ASSIGNMENT
Extend the dark ambient article below from the point where it stops.

(DOCUMENT EXCERPT Opens)

Projects like Lustmord, Nocturnal Emissions, Lab Report, and Zoviet France evolved out of industrial music during the 1980s, and were some of the earliest artists to create consistently dark ambient music. These artists make use of industrial principles such as noise and shock tactics, but wield these elements with more subtlety. Additionally, ambient industrial often has strong occultist tendencies with a particular leaning toward magick as expounded by Aleister Crowley, and chaos magic, often giving the music a ritualistic flavor.

The album Deep Listening by pioneering electronic and experimental composer Pauline Oliveros in collaboration with Stuart Dempster and Panaiotis released in 1989 as well as the album Zamia Lehmanni: Songs of Byzantine Flowers by Australian musical group SPK released in 1987 are also cited as having made a considerable impact on the development of dark ambient.

In the 2020s, artists known for producing dark ambient work include acts associated with the Cryo Chamber record label, run by Simon Heath who has been composing dark ambient music for over two decades, and Cyclic Law from France. The website "This Is Darkness" is devoted to the dark ambient genre in all its iterations.

==Subgenres==
===Isolationism===

Isolationism (also known as isolationist ambient) is a subgenre of dark ambient that was prominent in the 1990s. The term was coined by British musician Kevin Martin and first appeared in print in a September 1993 issue of The Wire magazine. He described it as a form of fractured, subdued music that "pushed away" listeners rather than comforting them. In 1994 Martin curated a compilation album, Isolationism, collecting various examples of the genre. Journalist David Segal referred to it as "ambient's sinister, antisocial cousin".

(DOCUMENT EXCERPT Closes)
(AVAILABLE DATA Opens)

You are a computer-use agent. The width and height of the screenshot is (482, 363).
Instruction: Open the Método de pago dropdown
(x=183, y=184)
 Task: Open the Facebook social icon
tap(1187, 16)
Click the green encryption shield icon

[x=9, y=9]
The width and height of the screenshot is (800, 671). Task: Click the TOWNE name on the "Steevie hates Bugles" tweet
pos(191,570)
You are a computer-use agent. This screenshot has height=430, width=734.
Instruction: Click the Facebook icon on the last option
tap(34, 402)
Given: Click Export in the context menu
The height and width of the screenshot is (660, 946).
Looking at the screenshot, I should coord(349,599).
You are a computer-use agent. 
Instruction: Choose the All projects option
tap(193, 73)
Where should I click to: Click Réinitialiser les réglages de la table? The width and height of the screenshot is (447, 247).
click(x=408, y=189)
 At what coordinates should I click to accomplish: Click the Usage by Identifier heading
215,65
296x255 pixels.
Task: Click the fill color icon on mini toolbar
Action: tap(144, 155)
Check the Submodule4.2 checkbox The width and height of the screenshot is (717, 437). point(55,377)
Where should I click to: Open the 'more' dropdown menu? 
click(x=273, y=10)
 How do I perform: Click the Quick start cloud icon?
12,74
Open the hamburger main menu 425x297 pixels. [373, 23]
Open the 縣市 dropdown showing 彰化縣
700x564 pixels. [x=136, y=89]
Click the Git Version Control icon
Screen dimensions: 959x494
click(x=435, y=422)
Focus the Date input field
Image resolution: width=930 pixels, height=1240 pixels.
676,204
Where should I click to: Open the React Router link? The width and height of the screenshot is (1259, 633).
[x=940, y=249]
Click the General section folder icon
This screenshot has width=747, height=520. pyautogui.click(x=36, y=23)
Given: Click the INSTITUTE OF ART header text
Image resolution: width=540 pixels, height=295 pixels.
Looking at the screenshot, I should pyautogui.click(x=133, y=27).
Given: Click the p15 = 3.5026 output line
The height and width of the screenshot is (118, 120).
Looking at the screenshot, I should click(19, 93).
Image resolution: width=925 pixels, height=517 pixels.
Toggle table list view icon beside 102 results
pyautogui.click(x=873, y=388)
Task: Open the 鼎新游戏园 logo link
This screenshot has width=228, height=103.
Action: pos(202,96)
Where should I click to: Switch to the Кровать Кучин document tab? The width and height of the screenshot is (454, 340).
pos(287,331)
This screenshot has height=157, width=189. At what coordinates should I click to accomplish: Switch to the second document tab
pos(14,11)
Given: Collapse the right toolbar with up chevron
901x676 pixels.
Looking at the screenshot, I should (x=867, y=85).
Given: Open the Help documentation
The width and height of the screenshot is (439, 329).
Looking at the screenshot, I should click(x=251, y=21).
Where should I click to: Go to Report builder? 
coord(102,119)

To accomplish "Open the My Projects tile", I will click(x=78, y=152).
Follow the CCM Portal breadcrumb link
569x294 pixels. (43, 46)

(AVAILABLE DATA Closes)

ANSWER BOX
John Everall, owner of the Sentrax label, placed the origins of "Isolationist" music in early industrial groups, krautrock, ambient music and experimental composers such John Cage and Karlheinz Stockhausen, and others. James Plotkin identified Brian Eno's ambient works as an influence on the isolationist scene, along with American experimental bands such as Illusion of Safety. As Plotkin says,
I really didn't know what was meant by Isolationism [...], because it encompassed this broad spectrum of music that ranged from Ambient to avant garde music to even something more aggressive – like the Japanese Noise scene. [...] Isolationism was a Virgin compilation and it needed a marketing angle. And [compiler] Kevin Martin was definitely responsible for exposing a really large amount of people to music that would otherwise have gone unnoticed, so I guess it's not all bad.